TASK DESCRIPTION: When you reach the line with "Blackmagic DeckLink Input" in the data below, begin printing lines exactly, and stop once the line with "Tuna (1337, 603)" has been printed.

PROVIDED MATERIAL:
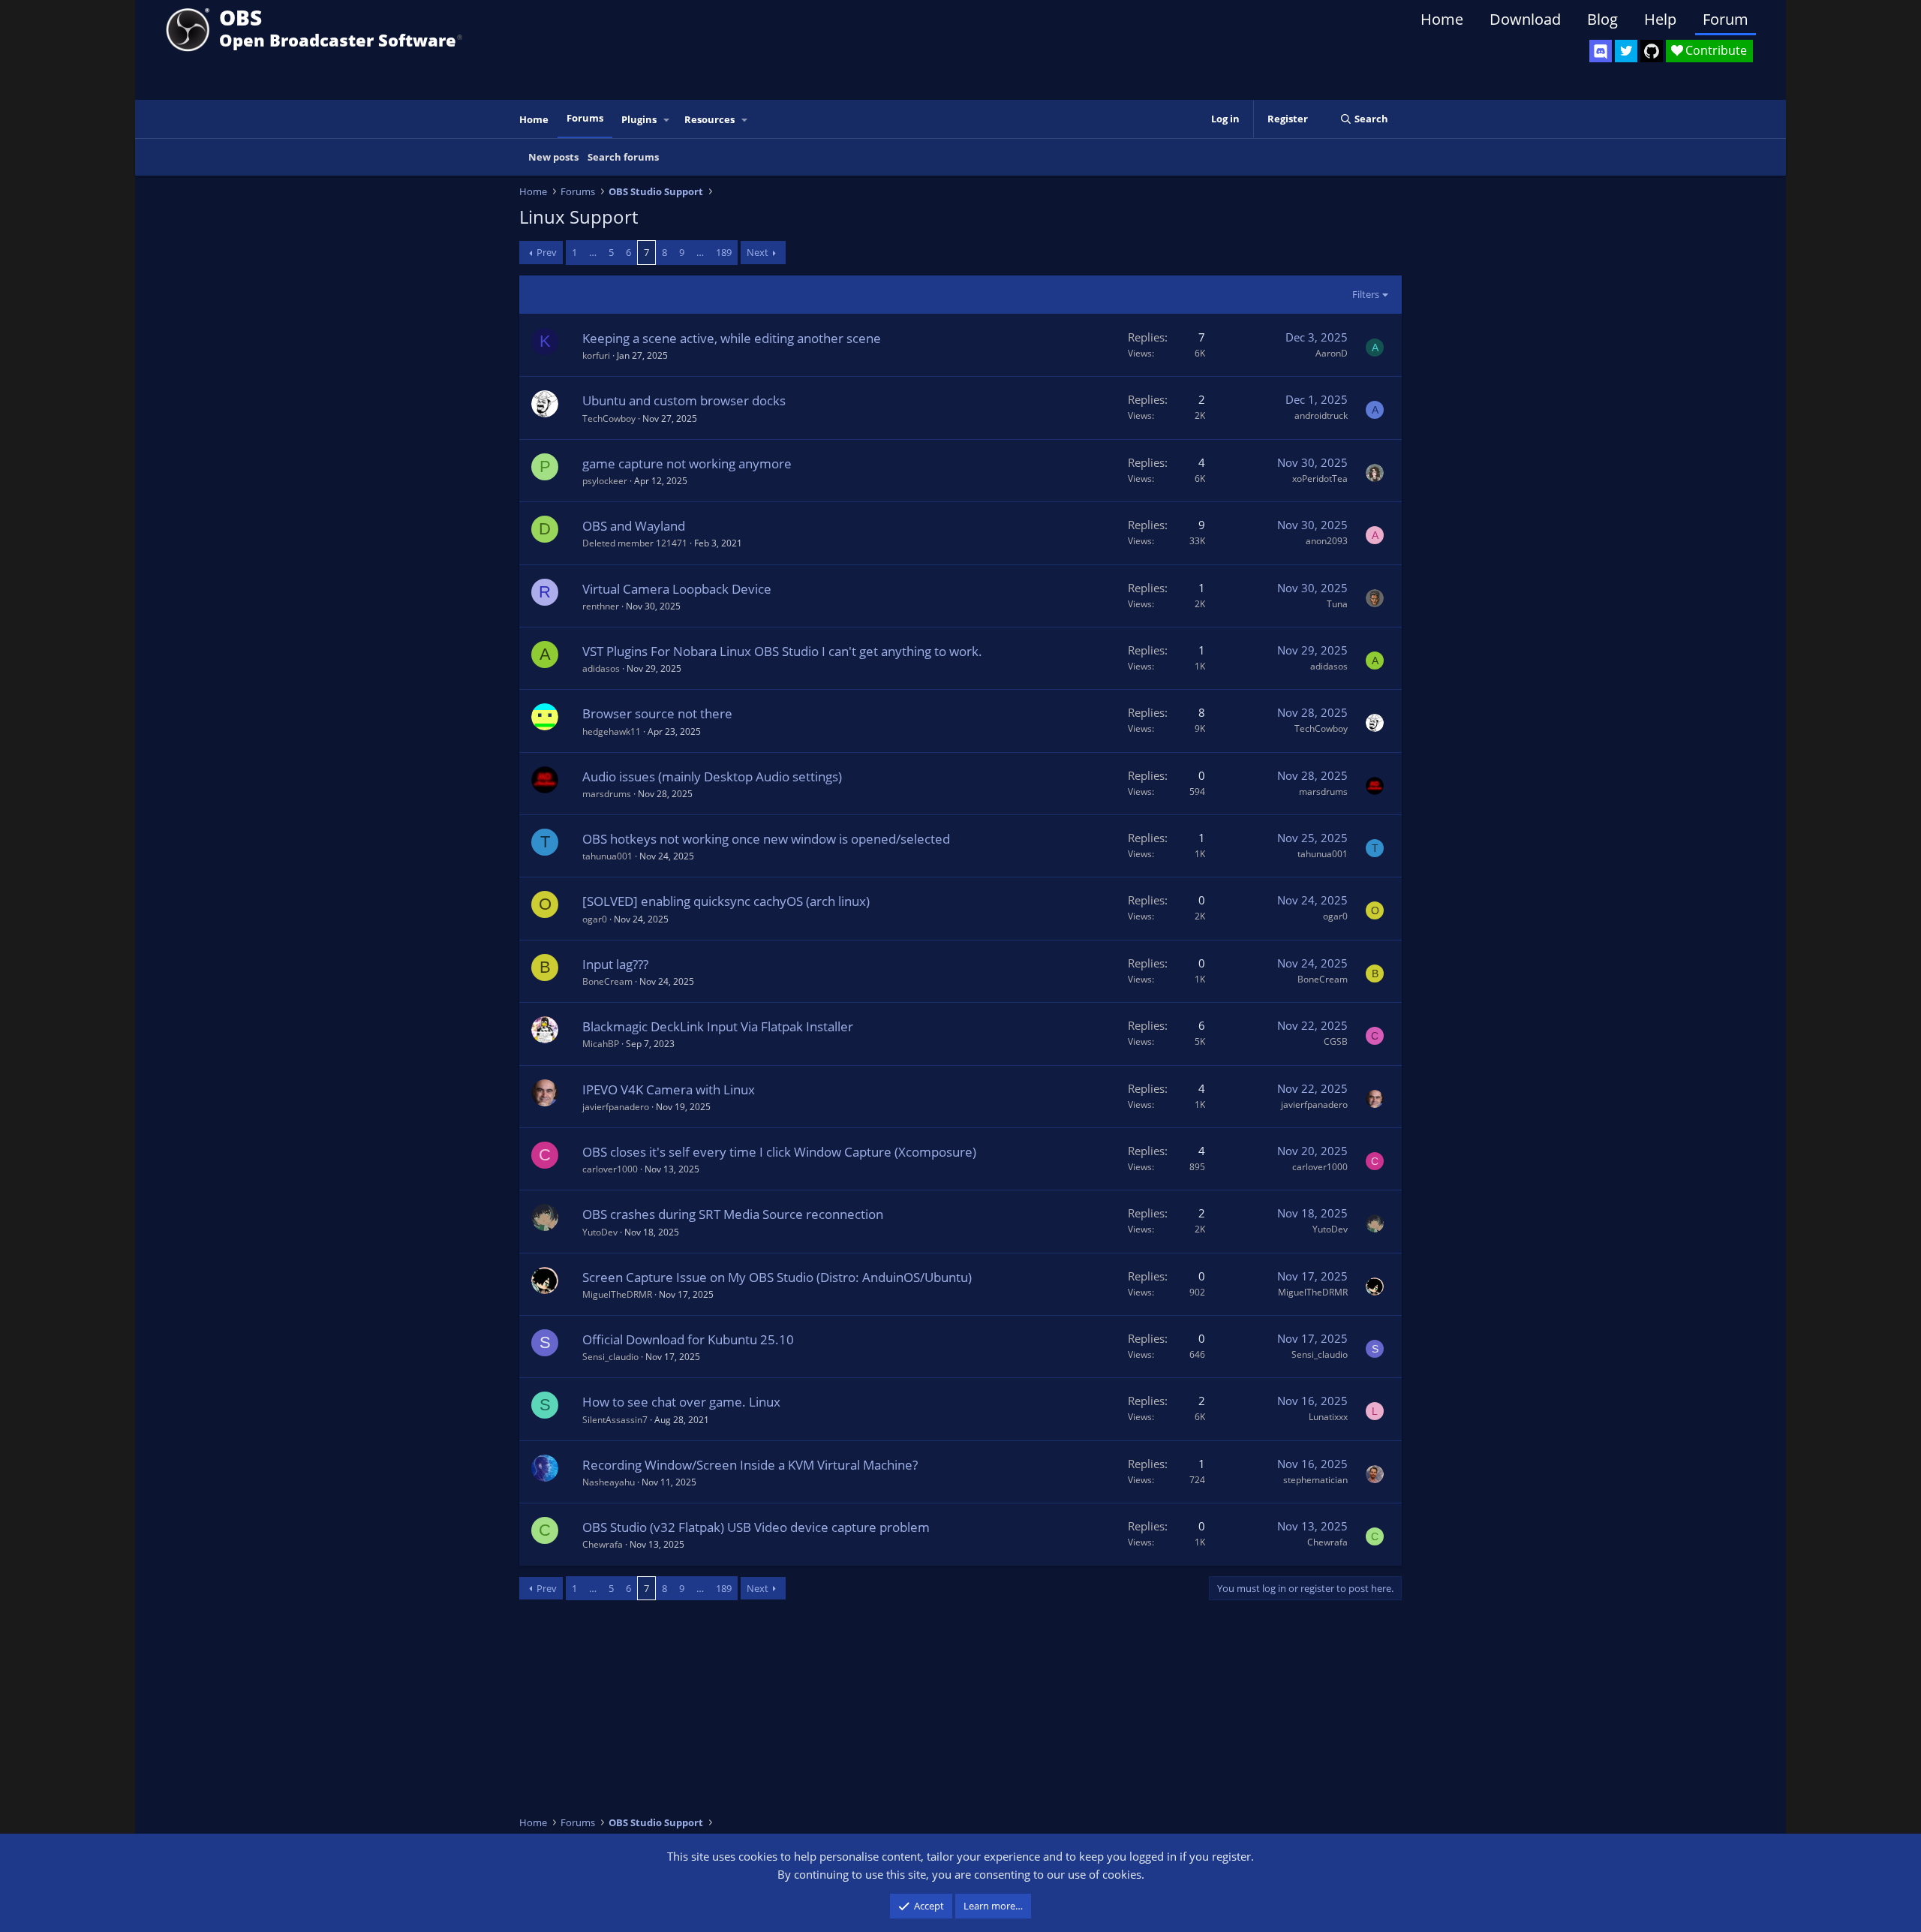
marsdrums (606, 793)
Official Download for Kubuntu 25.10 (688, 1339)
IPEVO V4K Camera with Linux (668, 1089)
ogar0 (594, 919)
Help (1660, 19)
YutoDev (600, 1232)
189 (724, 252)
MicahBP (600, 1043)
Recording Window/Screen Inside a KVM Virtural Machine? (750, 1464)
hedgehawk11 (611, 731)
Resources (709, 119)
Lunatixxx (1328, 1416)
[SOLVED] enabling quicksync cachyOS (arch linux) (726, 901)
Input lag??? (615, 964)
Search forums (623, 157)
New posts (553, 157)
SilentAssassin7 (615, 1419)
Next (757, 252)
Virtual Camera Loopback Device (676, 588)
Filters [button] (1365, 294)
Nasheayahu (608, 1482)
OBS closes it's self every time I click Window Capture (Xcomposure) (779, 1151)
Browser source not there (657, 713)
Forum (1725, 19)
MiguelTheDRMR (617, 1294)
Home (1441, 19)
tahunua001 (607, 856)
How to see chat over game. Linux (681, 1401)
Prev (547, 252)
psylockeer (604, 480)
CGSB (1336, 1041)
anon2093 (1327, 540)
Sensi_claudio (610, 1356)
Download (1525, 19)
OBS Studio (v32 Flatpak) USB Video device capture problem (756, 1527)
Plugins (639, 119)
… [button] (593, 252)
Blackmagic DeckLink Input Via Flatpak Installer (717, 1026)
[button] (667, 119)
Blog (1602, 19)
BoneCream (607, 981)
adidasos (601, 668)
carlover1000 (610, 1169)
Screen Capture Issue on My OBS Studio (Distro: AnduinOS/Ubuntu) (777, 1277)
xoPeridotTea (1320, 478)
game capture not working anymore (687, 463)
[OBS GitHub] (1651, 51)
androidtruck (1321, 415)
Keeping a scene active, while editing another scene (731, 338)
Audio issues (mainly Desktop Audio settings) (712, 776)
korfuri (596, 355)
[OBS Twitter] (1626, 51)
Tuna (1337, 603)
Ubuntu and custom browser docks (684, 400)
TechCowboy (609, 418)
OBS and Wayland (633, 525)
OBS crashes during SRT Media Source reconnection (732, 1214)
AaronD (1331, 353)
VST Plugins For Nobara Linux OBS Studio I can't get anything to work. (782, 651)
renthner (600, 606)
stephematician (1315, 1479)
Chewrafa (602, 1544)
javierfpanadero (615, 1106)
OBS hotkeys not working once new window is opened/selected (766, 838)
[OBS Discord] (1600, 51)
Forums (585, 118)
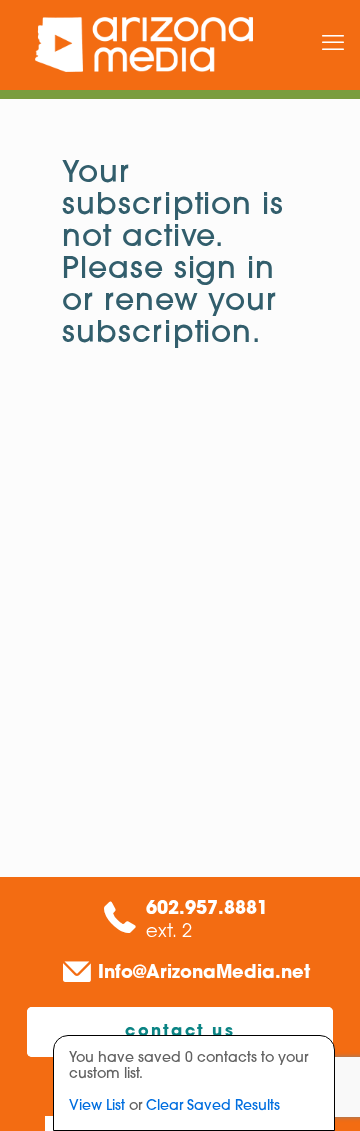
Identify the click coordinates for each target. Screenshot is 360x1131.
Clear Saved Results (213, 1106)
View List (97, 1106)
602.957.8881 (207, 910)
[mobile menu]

WRITTEN SOLUTION:
Blackmagic DeckLink Input Via Flatpak Installer (717, 1026)
[button] (667, 119)
Blog (1602, 19)
BoneCream (607, 981)
adidasos (601, 668)
carlover1000 (610, 1169)
Screen Capture Issue on My OBS Studio (Distro: AnduinOS/Ubuntu) (777, 1277)
xoPeridotTea (1320, 478)
game capture not working anymore (687, 463)
[OBS GitHub] (1651, 51)
androidtruck (1321, 415)
Keeping a scene active, while editing another scene (731, 338)
Audio issues (mainly Desktop Audio settings) (712, 776)
korfuri (596, 355)
[OBS Twitter] (1626, 51)
Tuna (1337, 603)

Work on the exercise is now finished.